Вахид смерил его тяжелым взглядом.
— Ты не раскаиваешься в том, что сотворил, Мэйсон?
— А что, начальник, ты мне срок скостишь? — нагло ухмыльнулся тот.
Комендант покачал головой.
— Люди вынесли тебе вердикт за твои мерзкие деяния. Теперь спасти тебя может лишь Господь. И есть лишь один путь к спасению — через раскаяние, смирение и искупление.
— А-а-а. Ну так я типа покаялся. Чё теперь, всё, Боженька меня простил? — ещё шире осклабился Хейз, явно не воспринимая сказанное всерьез и уже позабыв, кажется, то чувство, которое он испытывал, когда желтые собачьи клыки замерли в дюйме от его яиц.
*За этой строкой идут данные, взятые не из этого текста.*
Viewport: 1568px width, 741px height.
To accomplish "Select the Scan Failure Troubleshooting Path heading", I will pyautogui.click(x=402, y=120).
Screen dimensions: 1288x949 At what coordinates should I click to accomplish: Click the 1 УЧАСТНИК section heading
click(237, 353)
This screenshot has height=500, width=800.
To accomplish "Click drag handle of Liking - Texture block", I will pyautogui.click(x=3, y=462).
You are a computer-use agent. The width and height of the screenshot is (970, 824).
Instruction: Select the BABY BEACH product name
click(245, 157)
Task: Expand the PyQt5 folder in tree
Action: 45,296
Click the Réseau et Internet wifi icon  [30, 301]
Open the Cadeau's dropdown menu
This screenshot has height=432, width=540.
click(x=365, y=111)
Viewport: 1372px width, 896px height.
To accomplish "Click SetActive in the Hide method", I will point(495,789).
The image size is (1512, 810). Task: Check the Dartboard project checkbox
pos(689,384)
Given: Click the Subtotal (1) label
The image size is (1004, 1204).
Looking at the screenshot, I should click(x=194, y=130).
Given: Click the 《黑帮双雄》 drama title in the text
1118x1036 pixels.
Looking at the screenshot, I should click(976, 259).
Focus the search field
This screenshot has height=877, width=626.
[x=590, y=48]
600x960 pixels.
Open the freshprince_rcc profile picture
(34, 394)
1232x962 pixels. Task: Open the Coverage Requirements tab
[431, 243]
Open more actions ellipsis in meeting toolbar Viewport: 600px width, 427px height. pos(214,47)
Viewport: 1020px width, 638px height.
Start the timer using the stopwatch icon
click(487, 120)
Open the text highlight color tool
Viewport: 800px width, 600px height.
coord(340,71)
Вахид ухмыльнулся в ответ — и черты его изуродованного лица стали при этом такими жуткими, что смотреть на них стало практически невозможно. Ничего больше не говоря, он потянулся к ножнам за поясом и изящным движением достал оттуда длинный, тонкий клинок. Палец нажал какую-то кнопку на рукояти — и лезвие внезапно вспыхнуло ярким пламенем, словно было облито бензином, к которому поднесли зажигалку.
Ухмылка исчезла с лица Хейза, а его взгляд замер на острие клинка. Огонь быстро погас, но лезвие осталось раскаленным добела, словно меч только-только достали из жаровни. Обе собаки, завидев лезвие, глухо зарычали, и шерсть на их телах встала дыбом.
— Как и все, кто прибывает сюда, ты нуждаешься в напоминании о том, зачем ты здесь, — тихо произнес комендант, задумчиво поглядывая на лезвие.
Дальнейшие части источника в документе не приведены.